Mash the carrots and onions with a potato masher. Then add the kidney beans and mash again. Add the breadcrumbs and coriander, mix well and check the seasoning.
Divide the mixture into six and shape into round burger-like patties. It's easier if you wet your hands. I used a steel chef's ring to make mine perfectly round.
At this point you can freeze them, or chill them for later, but if you're going to cook them, brush them on both sides with olive oil (I use an oil pump spray, which I fill with olive oil), place them on a baking sheet and bake at 220ºC for about 20 minutes.
I made some baked potato wedges to go with the patties, and served them in the sesame burger buns with a bit of rocket salad and some sweet chilli mayonnaise (just made by mixing mayo and sweet chilli sauce).

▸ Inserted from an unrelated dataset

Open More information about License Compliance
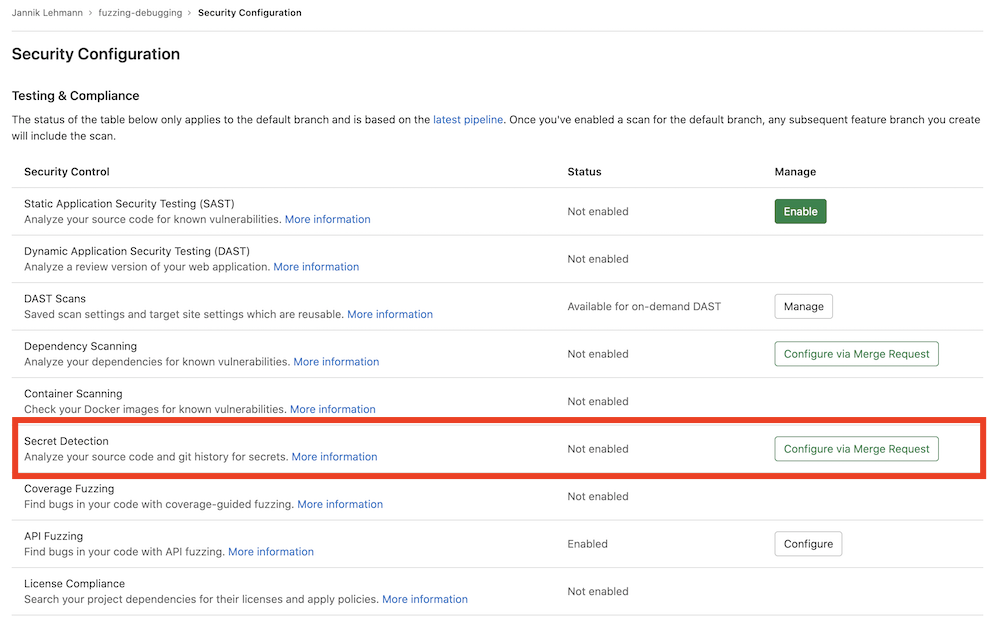 [x=425, y=599]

I just want to show you two of my favourite shortcut ingredients. As I live in a village, I often find it difficult to get hold of fresh coriander and don't always fancy driving a 12 mile round trip to the nearest big supermarket, and I can't seem to keep a growing plant alive for more than a week, so I keep this Gourmet Garden coriander paste in the fridge. It's great stuff, definitely the next best thing.
And the breadcrumbs... well, I never throw bread away. The stale bits go into the blender to be turned into breadcrumbs, which then go in the freezer, so I always have fresh breadcrumbs. And there's no need to defrost them before using. I have no idea why people buy breadcrumbs!